「かわいそうなぞう」はなぜ「かわいそう」か

http://d.hatena.ne.jp/fuku33/20080522/1211444127
今は道徳の時間です。あなたは小学校の教師です。道徳の時間はテレビ見せてればいいだけですからラクなものです。今日のテーマは「かわいそうなぞう」。舞台は戦中の日本。空襲が激しくなった大都市で、参謀本部は動物園の動物達を殺すことを決断するのです。当然飼育員は反対します。しかし軍は「オリが壊れて猛獣が暴れてもいいのか!」といいます。それ以前に軍に逆らえるはずがありません。泣く泣く飼育員は動物達を殺すことを決断します。ところが、ぞうのハナコだけは毒の入ったエサを食べません。飼育員は、エサを与えないで餓死させるようにしました。ハナコは、弱った体で芸を見せます。芸を見せればエサがもらえると思っているのです。感動の名場面!女の子の一部は泣いています。後ろでハナクソほじっている奴は無視です。モンハンやっている奴を発見したら、取り上げるかもしくはまざりましょう。さて、そのようなハナコの努力も空しく、ある日飼育員がオリを覗いたら、ハナコは死んでいたのでした。
物語は、現在の楽しげな動物園の様子を移してエンディング。あなたはテレビのスイッチを消します。そのとき、いちばん後ろで拍手が起こります。そうです、あれは我らが経営学者様です。「すばらしい!参謀本部も飼育員もトリアージを理解している!かわいそうと言うだけでは何も解決しない!」
さてあなたはその後、彼を教壇まで招いて、うやうやしくトリアージなるものについての講義をお願いするべきでしょうか。おそらくあなたがするべき最善の行動は、ぽかんとしている子供たちを横目に、丁重に経営学者様を教室から追い出すことでしょう。なにやらホンネだかネンネだかおっしゃっているようですが、我々にはあまり関係が無いことなので無視してしまって結構です。
というわけで、何か書こうと思ったら常野さんにhttp://d.hatena.ne.jp/toled/20080523/p1全部言われてしまったので、くやしいのでこのような寓話をつくってみた次第です。
さて、「限られたリソースを適切に分配すべきである」という言説について考えてみましょう。こんなこと当たり前です。はっきり言って、これ自体では何も言っていないのと同じです。問題は「適切な配分」とは何かです。

資源の有限性がその合目的的な最適配分を促し、戦略性やリーダーシップや組織内の規範意識も意思決定も価値判断もそこから始まる

経営学者様はこれが肝心だといいます。例として彼は四川大地震をあげました。ぼくもひとつ適切な例を知っています。ホロコーストです。
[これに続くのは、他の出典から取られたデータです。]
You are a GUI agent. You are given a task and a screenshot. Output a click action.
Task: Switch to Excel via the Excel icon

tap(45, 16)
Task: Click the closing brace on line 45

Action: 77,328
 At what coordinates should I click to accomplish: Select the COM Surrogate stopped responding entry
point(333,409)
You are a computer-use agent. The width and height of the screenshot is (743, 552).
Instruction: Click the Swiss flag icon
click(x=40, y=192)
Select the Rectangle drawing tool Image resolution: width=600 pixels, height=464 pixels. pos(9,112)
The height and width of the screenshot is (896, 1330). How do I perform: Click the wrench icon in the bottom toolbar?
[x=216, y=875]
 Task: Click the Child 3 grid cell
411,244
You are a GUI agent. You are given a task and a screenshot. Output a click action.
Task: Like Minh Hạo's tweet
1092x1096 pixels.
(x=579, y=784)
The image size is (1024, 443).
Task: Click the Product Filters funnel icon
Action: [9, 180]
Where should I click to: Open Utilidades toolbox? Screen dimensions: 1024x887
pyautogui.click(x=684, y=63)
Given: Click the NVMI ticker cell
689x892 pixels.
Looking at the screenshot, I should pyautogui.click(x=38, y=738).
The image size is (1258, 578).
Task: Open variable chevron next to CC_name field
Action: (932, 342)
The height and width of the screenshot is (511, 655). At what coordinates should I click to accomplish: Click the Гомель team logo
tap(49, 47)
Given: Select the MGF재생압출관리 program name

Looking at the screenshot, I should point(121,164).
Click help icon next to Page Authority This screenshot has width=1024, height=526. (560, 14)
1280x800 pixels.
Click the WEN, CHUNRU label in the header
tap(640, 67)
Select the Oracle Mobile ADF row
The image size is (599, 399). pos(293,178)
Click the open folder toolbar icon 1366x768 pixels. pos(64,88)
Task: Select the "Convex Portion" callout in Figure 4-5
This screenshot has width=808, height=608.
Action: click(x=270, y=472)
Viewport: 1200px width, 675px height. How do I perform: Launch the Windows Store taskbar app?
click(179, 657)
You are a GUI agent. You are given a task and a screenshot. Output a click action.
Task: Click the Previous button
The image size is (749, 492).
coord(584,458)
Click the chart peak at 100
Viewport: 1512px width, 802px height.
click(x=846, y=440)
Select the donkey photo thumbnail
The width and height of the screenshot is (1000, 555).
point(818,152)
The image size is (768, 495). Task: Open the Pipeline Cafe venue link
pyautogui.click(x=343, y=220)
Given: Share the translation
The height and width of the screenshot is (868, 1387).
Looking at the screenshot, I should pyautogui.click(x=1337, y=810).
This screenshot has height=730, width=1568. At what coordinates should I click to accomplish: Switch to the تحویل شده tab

資源の有限性(アーリア民族の生存圏)がその合目的的(アーリア民族の生存)な最適配分(アーリア民族への配分、障害者やユダヤ人の切り捨て=虐殺)を促し、戦略性(ガス室)やリーダーシップ(総統の独裁)や組織内の規範意識(ハイル・ヒトラー)も意思決定(最終的解決)も価値判断(アーリア民族至上主義)もそこから始まる

これこそ経営学的には素晴らしい組織です。ユダヤ人がかわいそう?そんなこと言ってたら(最終的)解決しませんよ!偉大なるアーリア民族が貧窮してもいいんですか?というわけで、経営学の理想はナチス・ドイツだったのでした。
いやだって、どう見ても上のって全体主義理論じゃん!
トリアージという発想がもともと野戦病院発、いかに効率的に人を前線に再投入するか、つまりいかに効率的に人を殺していくか、という考えから出てきたものです。われわれはそれがいかに人を助けるかという救急救命の思想へと変容していったかという、歴史社会学的な観点を持つべきです。この点で今現在、四川省で、あるいはかつて福知山線の事故で救急救命にあたった医療関係者にたいしては、当然敬意が払われるべきです。しかし、われわれは同時に、このトリアージという概念が戦争における技術的価値観から生じたものであり、トリアージはけしてその矛盾から逃れることは出来ないということは忘れてはなりません。なぜならば、トリアージがいったん、たとえば我らが経営学者様の手にかかって、救急救命の手を離れ一般的に通用する理論としてみなされたとき、上のような全体主義思想が復活するのです。
「かわいそう」の一言は、その全体主義にたいする、プリミティブな異議申し立てに他なりません。いわば、「王様は裸だ」と叫ぶ無邪気な子供のようです。たくさんの兵隊を連れて行進する王様にたいして、片やもう一方の経営学者様は彼女の単位を左右します。童話の王様は恥ずかしくなって逃げ出しますが、現代の王様は一味違います。「バカだなあ。王様が裸なんて当たり前じゃないか」と自らの裸を誇示するのです。
さて、「かわいそうなぞう」は何故「かわいそう」なのでしょうか。ぞうのハナコは、人間の安全を取るか、動物の命を取るか、という「苦渋の」合理的決断に殉じたのではありません。戦争、日本軍、あるいは「動物園」という形態……さまざまな人間社会の欺瞞によって殺されたのです。つまり、ハナコは合理性という王冠を被った裸の王様に殺されたのです。
それでも、このような欺瞞こそが人間社会なのであって批判は青臭いというなら、それはそれで構いません。ただしそのとき、我々はアウシュビッツを批判する視座を失うわけですが。